Your goal:
The needed output is the run of lines below from the one containing "At what coordinates" through the one containing "Image resolution: width=665", copied exactly and free of pictures.

Dataset records:
◆ ◆ ◆ ◆ ◆

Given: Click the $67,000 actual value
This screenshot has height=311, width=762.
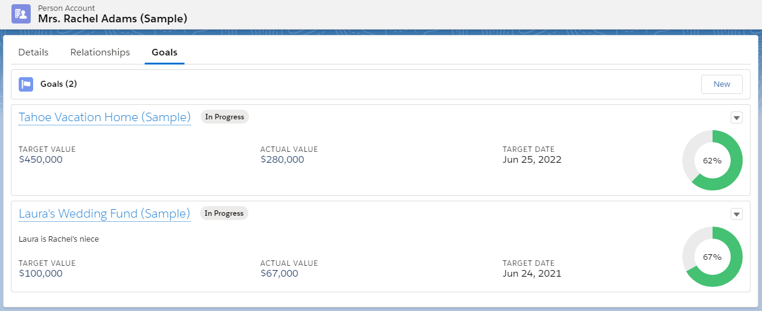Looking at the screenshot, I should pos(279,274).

◆ ◆ ◆ ◆ ◆

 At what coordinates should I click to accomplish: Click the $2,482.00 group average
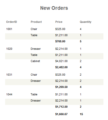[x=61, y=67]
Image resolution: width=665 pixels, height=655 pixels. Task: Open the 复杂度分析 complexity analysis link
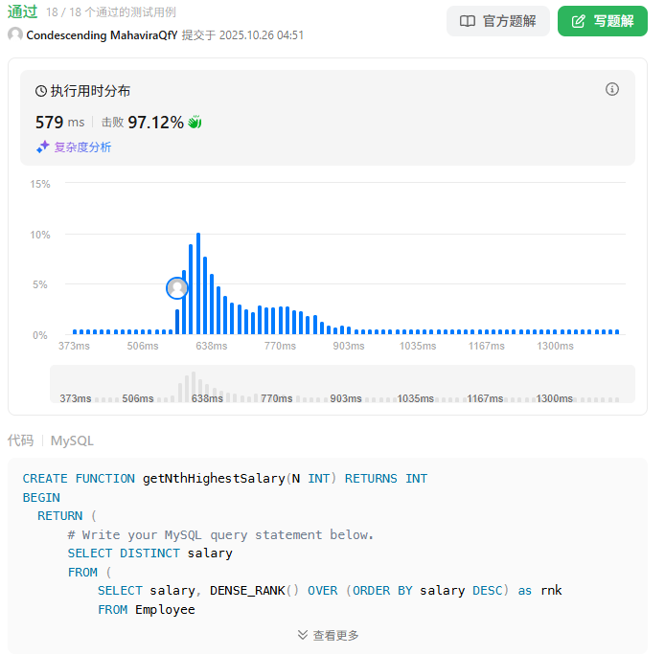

◆ ◆ ◆ ◆ ◆

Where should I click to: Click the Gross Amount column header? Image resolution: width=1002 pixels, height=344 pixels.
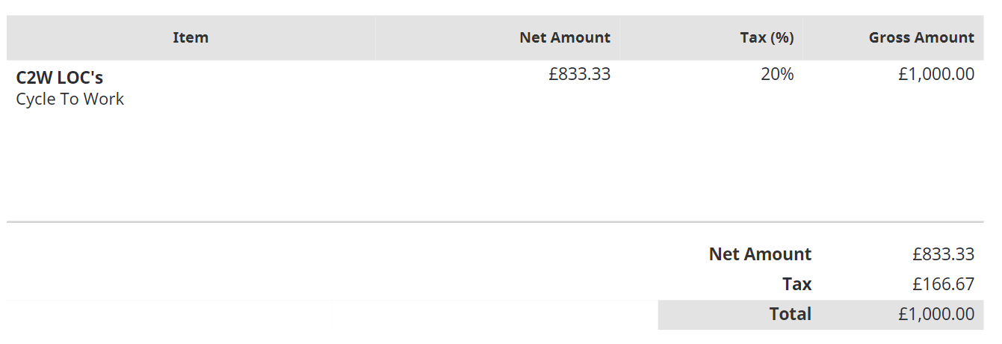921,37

◆ ◆ ◆ ◆ ◆

Reply to the exercise:
 At what coordinates should I click to accomplish: Click the $2,482.00 group average
[x=61, y=67]
Image resolution: width=665 pixels, height=655 pixels. Task: Open the 复杂度分析 complexity analysis link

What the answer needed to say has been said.